Cancer of the ovary is characterized by the presence of cancer cells in the ovary. There are 2 ovaries, located on either side of the uterus, or womb. Most of these cancers are of the lining, or
epithelium, of the ovary. Treatment depends on the stage of disease (extent of disease at diagnosis), but commonly involves surgery to remove the cancer, consisting of removal of the uterus, fallopian tubes, ovaries, the fatty tissue of the abdomen, and perhaps area lymph nodes. Following the surgery, many women receive a combination chemotherapy with cisplatin (a
platinum compound) and/or radiation therapy. Some women may experience a recurrence of cancer some time after chemotherapy with cisplatin. Those who experience a recurrence within 6 months are considered to have
platinum-resistant disease, while those who have a recurrence after more than 6 months are said to have
platinum-sensitive disease. For patients who have advanced ovarian cancer that recurs, additional treatments are needed to control the cancer, relieve the symptoms of disease, and prolong survival time. Previous studies have suggested that topotecan is an agent that is effective against both platinum-resistant and platinum-sensitive ovarian cancer. Researchers from several U.S. medical centers studied the effect of topotecan against recurrent platinum-sensitive ovarian cancer.

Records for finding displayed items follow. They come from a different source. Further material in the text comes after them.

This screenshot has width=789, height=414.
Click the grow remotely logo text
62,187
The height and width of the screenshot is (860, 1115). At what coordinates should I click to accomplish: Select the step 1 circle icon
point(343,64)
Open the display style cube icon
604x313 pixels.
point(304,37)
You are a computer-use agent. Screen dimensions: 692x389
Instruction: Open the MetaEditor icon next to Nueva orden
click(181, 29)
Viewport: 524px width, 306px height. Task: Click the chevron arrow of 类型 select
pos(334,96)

Forty-seven women with recurrent platinum-sensitive ovarian cancer were treated with a single intravenous infusion of topotecan every 21 days. The response rate with this therapy was 33%, with 2 complete and 13 partial responses. The average duration of the response was 11 months. Side effects included low blood counts, which were treated with biologic therapies, such as Neupogen®, as well as with blood transfusions. Fatigue occurred in 15% of patients, including 5 women who had to discontinue their treatment even though their disease was responding.

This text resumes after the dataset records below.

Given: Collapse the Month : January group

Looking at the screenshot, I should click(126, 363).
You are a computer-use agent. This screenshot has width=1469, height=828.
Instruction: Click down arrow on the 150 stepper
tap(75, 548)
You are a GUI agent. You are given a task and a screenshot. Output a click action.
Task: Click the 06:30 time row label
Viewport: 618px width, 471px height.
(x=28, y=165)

The researchers concluded that these findings confirm that topotecan is an active anti-cancer drug for platinum-sensitive ovarian cancer that recurs after initial treatment. Topotecan is likely to be most effective when used in combination with other chemotherapy drugs. Future studies may use a lower dose of topotecan to reduce the number of persons who experience fatigue as a side effect. Persons who have cancer of the ovary may wish to talk with their doctor about the risks and benefits of topotecan with cisplatin or other chemotherapy drugs, or of participating in a clinical trial in which other new treatments are being studied.
(Journal of Clinical Oncology, Vol 18, No 5, pp 1062-1070, 2000).